The episode was written by Michael Price and directed by Bob Anderson, his second credit of the season after "Rednecks and Broomsticks". The episode also features the second appearance of Kevin Michael Richardson who first appeared in "Homer the Whopper" and Joe Mantegna as Fat Tony. Sideshow Bob makes a non-speaking cameo appearance in this episode in where he is put in a dryer.

==Cultural references==
The Mr. Burns plot is based on Stephen King's novel The Green Mile, with the inmate being based on the character John Coffey. The episode also parodies elements from The Shawshank Redemption, by the same author, including the prison and the warden. Another reference to Shawshank Redemption is that the felon tears a Rita Hayworth poster off the wall, uncovering a cross. The title is based on the film American History X. The picture in Mr. Burns' office is based on Saturn Devouring His Son by Francisco Goya. Burns' induction to the prison is accompanied by "Prison Bound Blues" performed by John Lee Hooker.

==Reception==
In its original American broadcast, "American History X-cellent" was viewed by 5.649 million viewers and a 2.7 rating and 8 share in the 18-49 demographic tying with the previous week's episode. The episode ranked 20 in the 18-49 weekly Nielsen Rating.

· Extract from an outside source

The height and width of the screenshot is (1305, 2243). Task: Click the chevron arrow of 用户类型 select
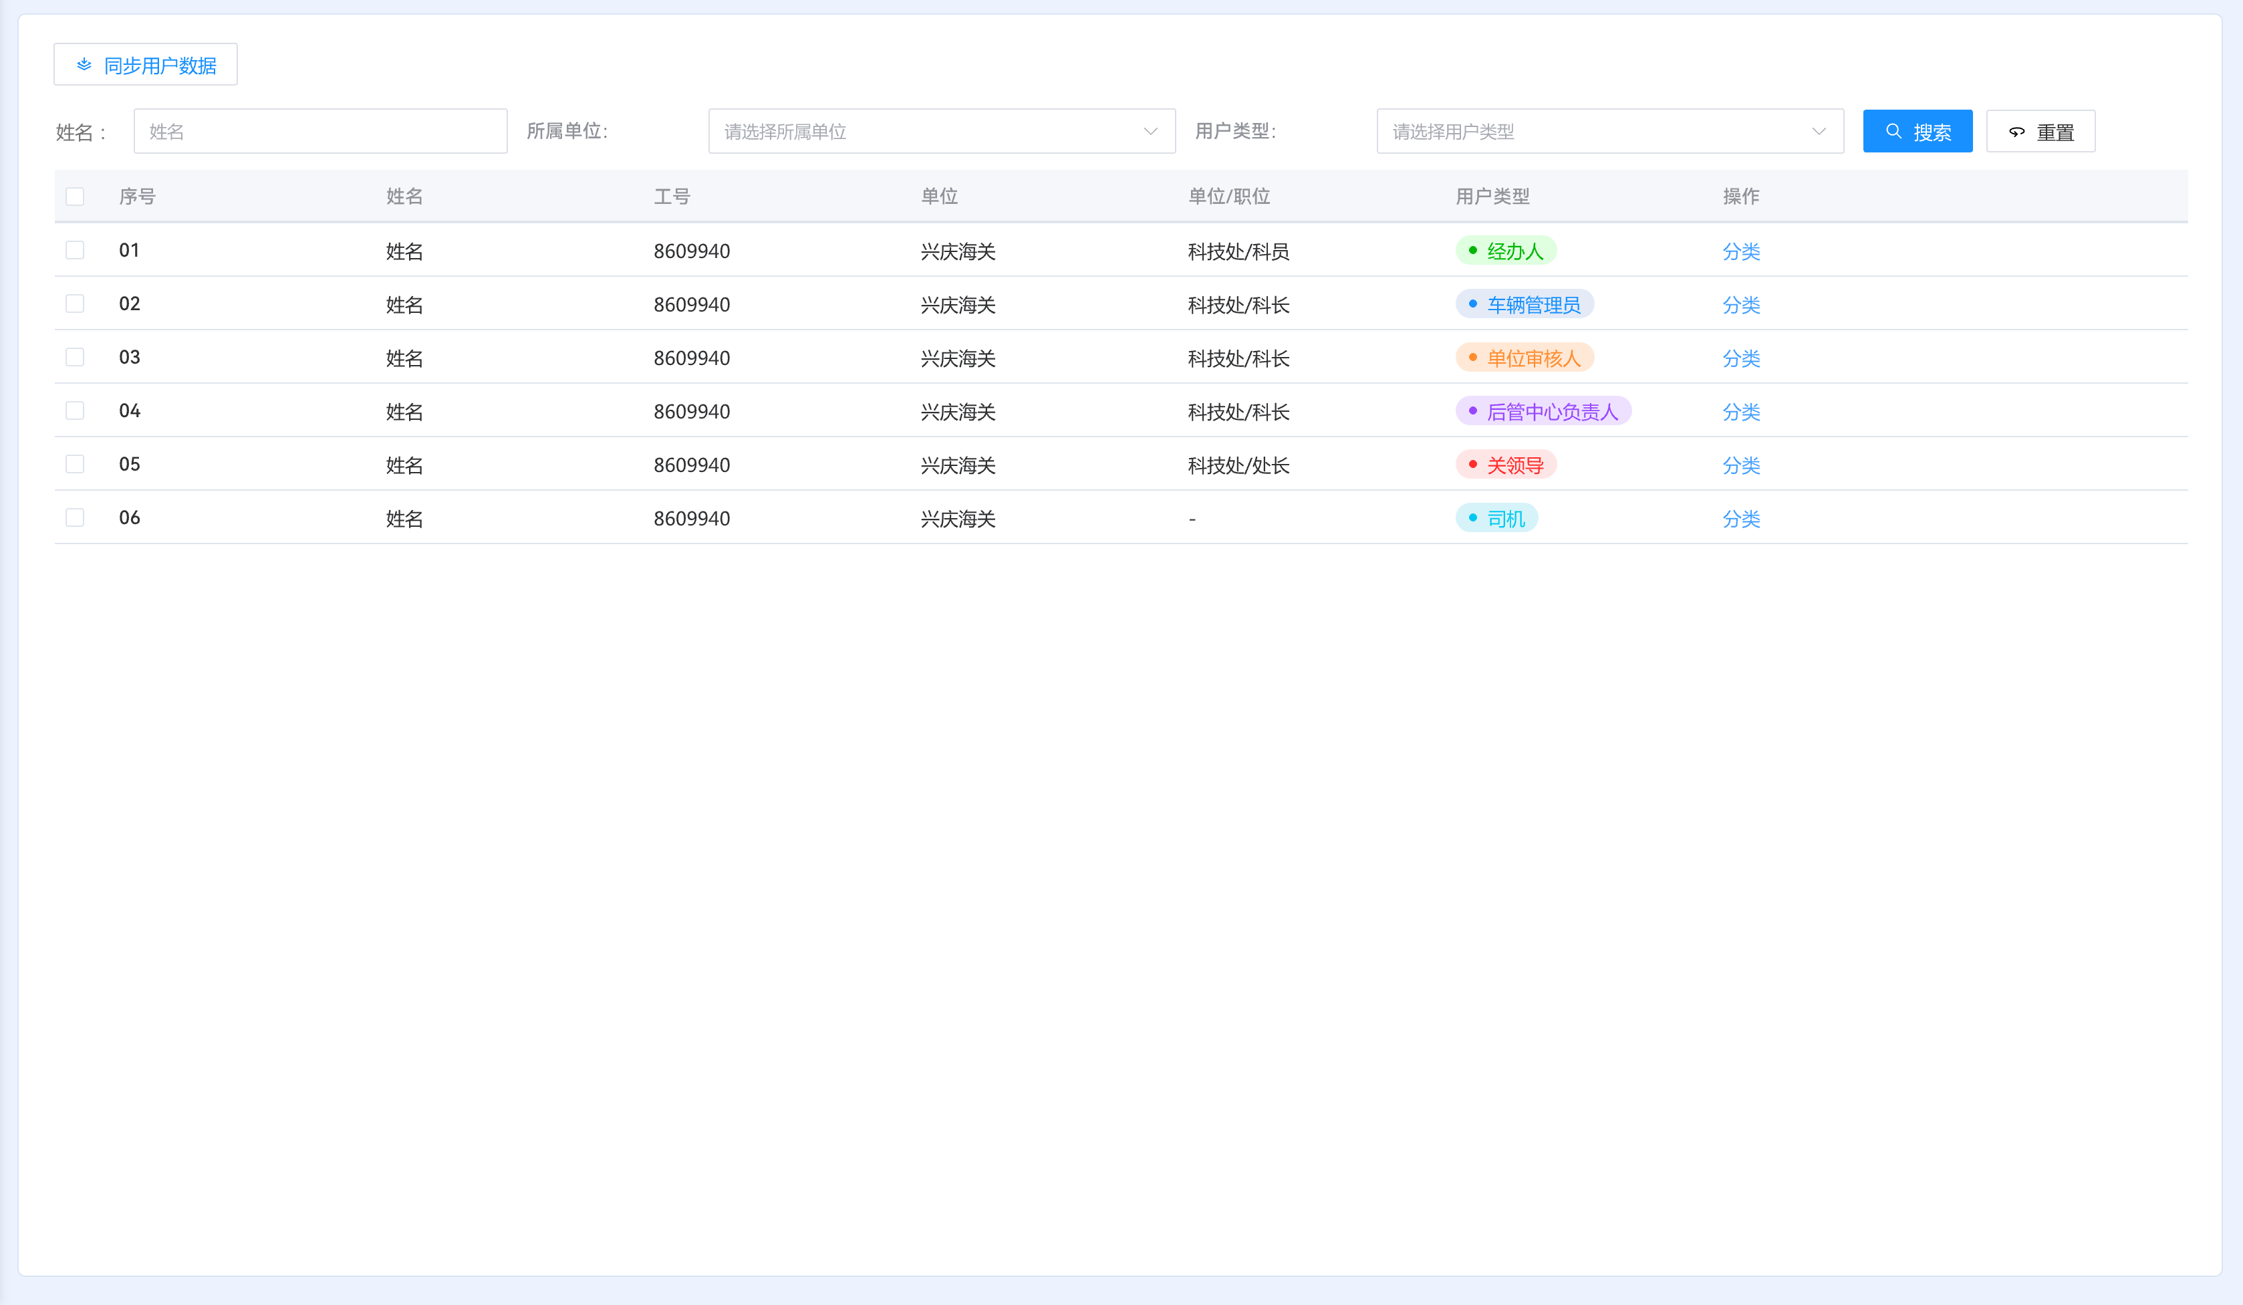[x=1818, y=132]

The episode received mixed reviews.

TV Fanatic gave the episode a 3.5/5 saying "Overall, the main story line was great. Unfortunately, Bart and Lisa were given a weak side story, where really the only funny moments were Lisa telling Bart they need to keep the lines of communication open for organ transplants and Bart licking Lisa to try and earn her forgiveness."

Jason Hughes of TV Squad gave the episode a positive review saying "A pleasant enough episode of 'The Simpsons' made better by the presence of C. Montgomery Burns. Even Smithers upped his game, bringing the funny this week".

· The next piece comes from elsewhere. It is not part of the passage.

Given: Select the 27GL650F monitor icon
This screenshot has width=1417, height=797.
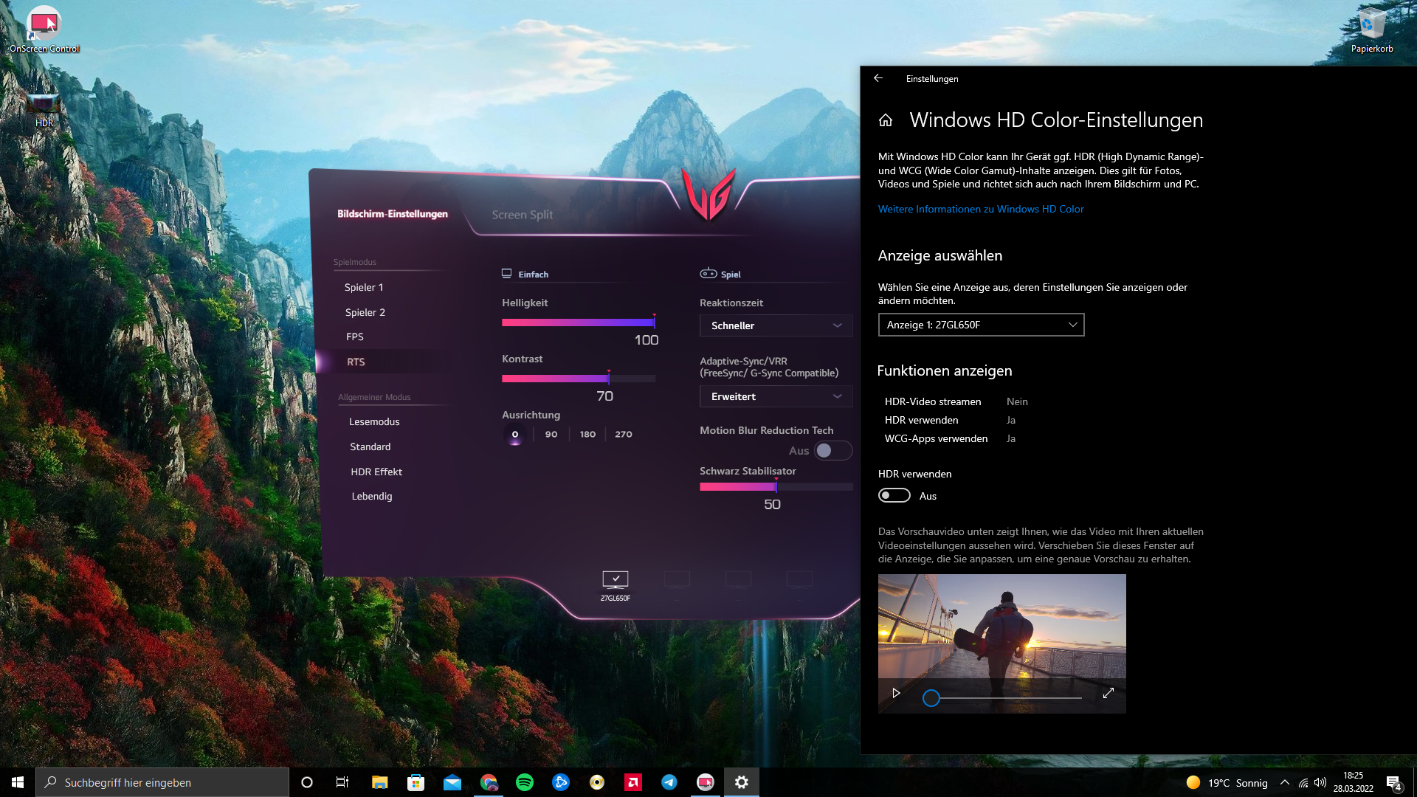Looking at the screenshot, I should (615, 580).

Emily VanDerWerff of The A.V. Club gave the episode a B, saying "I like Mr. Burns as a character enough, and I like the way the show tells stories about him enough to give this a mildly approving grade." VanDerWerff added that Lisa and Bart's story was "just plain stupid".

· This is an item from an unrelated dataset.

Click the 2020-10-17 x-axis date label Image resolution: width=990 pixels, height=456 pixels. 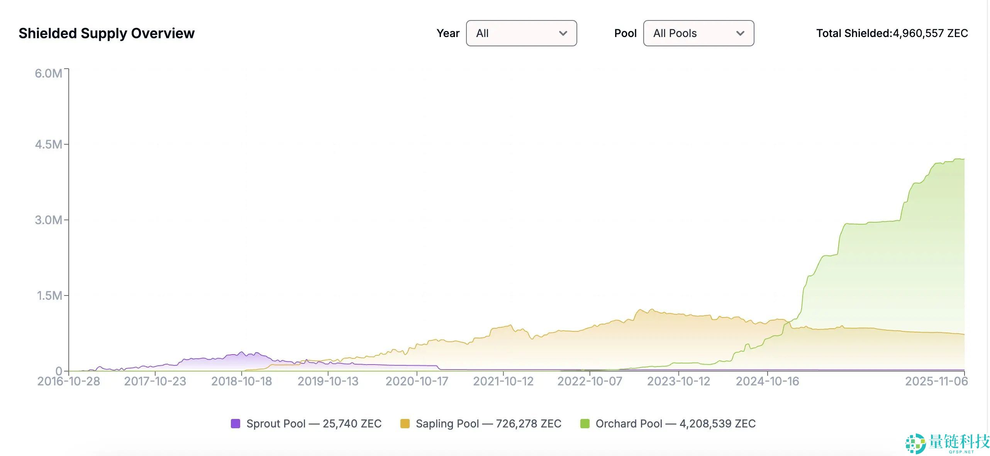pos(417,381)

Robert Canning of IGN gave the episode a 6.9/10 and saying it was "Passable" and "Though the potential was there, ‘American History X-cellent’ failed to deliver a would-be classic Mr. Burns episode. His time in prison was too mundane. Evil Mr. Burns is always more fun than a kindhearted Mr. Burns, and new and original ideas are always better than tired Shawshank references. Maybe we'll get an old school Mr. Burns episode next season." Readers, however, gave the episode 8.5/10.